Por qué la piel grasa produce más grasa
Cuando deshidratas tu piel —ya sea con limpiadores agresivos, alcohol o saltándote la hidratante— tu piel entra en modo pánico y produce más sebo para compensar. El resultado: más brillo, más poros tapados, más puntos negros. El k-beauty rompe ese ciclo con capas ligeras de hidratación y activos reguladores.
Rutina AM (mañana)
Paso 1 — Limpieza acuosa
Usa un gel o espuma de pH bajo (4.5–6.5). Por la mañana no necesitas aceite limpiador: solo retiras el sebo de la noche. Un buen limpiador no debe dejarte la piel tirante ni reseca.
Paso 2 — Tónico
Busca fórmulas sin alcohol, con niacinamida, té verde o ácido hialurónico. El tónico reequilibra el pH post-limpieza y prepara la piel para absorber mejor lo que sigue.
Paso 3 — Sérum de niacinamida
La niacinamida al 5–10% es el activo más efectivo para regular la producción de sebo y minimizar la apariencia de los poros. Aplica 2–3 gotas y da pequeños toquecitos.
Paso 4 — Hidratante ligera
Sí, la piel grasa necesita hidratante. Elige un gel-crema o loción no comedogénica. Sin ella, tu piel produce más sebo para compensar la deshidratación.
Paso 5 — Protector solar SPF 50+
El paso más importante de cualquier rutina. Busca texturas gel o fluido que no se sientan pesadas. En k-beauty los solares son ligeros y no dejan película blanca.
Rutina PM (noche)
Paso 1 — Doble limpieza
Primero aceite limpiador para disolver el protector solar, el maquillaje y el exceso de sebo del día. Luego tu gel limpiador habitual. Esta es la base de toda rutina k-beauty nocturna.
Paso 2 — Exfoliación (2 veces por semana)
Usa un BHA (ácido salicílico al 0.5–2%). A diferencia de los AHA, el BHA es soluble en aceite y puede penetrar dentro del poro para disolverlo desde adentro. Ideal para puntos negros y poros congestionados.
Paso 3 — Tónico
Mismo que en la mañana o uno más concentrado si tu piel ya está adaptada.
Paso 4 — Sérum nocturno
Niacinamida combinada con ácido hialurónico: regula sin resecar e hidrata en profundidad. En noches sin exfoliación puedes agregar un sérum calmante con centella.
Paso 5 — Hidratante
Un gel-crema o loción ligera sella todo lo que aplicaste. No necesitas algo pesado: la piel grasa prefiere capas ligeras.

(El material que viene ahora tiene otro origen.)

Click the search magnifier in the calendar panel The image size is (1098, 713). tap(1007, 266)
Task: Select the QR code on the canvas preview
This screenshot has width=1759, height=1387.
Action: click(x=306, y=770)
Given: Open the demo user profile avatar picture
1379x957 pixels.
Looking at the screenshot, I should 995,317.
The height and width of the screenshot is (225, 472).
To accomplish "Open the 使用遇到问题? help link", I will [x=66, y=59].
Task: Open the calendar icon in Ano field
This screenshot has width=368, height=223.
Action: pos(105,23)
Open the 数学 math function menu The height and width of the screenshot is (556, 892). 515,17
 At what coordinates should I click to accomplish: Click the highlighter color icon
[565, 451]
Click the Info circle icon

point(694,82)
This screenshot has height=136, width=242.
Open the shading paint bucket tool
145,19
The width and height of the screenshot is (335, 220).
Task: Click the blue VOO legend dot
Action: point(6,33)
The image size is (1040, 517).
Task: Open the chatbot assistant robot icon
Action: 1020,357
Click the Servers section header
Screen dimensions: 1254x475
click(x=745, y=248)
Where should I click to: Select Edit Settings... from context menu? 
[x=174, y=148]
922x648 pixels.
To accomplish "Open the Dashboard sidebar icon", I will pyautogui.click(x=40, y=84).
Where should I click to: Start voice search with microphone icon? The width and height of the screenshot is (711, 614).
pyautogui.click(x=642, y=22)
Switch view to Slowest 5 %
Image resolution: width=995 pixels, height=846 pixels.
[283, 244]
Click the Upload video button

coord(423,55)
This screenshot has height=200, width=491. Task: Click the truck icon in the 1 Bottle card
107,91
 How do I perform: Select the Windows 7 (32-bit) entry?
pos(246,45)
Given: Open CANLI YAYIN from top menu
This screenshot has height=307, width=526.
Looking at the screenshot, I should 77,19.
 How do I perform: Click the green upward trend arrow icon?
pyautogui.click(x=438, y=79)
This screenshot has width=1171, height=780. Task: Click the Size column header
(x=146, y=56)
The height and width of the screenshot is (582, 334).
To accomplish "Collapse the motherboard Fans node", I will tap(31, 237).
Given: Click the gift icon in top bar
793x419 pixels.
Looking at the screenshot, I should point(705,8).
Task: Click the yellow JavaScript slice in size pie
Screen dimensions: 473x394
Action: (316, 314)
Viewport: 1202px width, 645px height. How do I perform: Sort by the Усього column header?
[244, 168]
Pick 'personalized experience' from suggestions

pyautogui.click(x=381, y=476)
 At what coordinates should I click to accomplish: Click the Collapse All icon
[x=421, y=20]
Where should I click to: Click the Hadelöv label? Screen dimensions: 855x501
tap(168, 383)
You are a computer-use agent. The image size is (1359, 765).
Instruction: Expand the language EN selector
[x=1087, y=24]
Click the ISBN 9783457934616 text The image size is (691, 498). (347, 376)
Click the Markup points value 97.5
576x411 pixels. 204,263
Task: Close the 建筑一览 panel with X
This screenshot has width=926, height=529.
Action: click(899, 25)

Ingredientes clave para piel grasa
- Niacinamida (Vitamina B3): regula el sebo, minimiza poros, calma rojeces y refuerza la barrera cutánea.
- Ácido salicílico (BHA): desbloquea poros, antibacteriano, ideal para acné y puntos negros.
- Centella asiática (Cica): antiinflamatorio, reduce brotes y calma la piel irritada.
- Té verde: antioxidante, regula la producción de grasa de forma suave.
- Ácido hialurónico: hidratación sin peso. Previene el efecto rebote de sebo.
Errores comunes que debes evitar
- Saltarte la hidratante pensando que no la necesitas: activa el efecto rebote de sebo.
- Limpiadores con alcohol o sulfatos agresivos: destruyen la barrera cutánea y empeoran la situación.
- Exfoliar todos los días: irrita la piel y puede provocar el efecto contrario.
- Cremas muy ricas o con aceites comedogénicos: taponan los poros.
La constancia siempre vence a la complejidad. Una rutina de 3 pasos aplicada todos los días dará mejores resultados que 10 pasos que usas dos veces a la semana.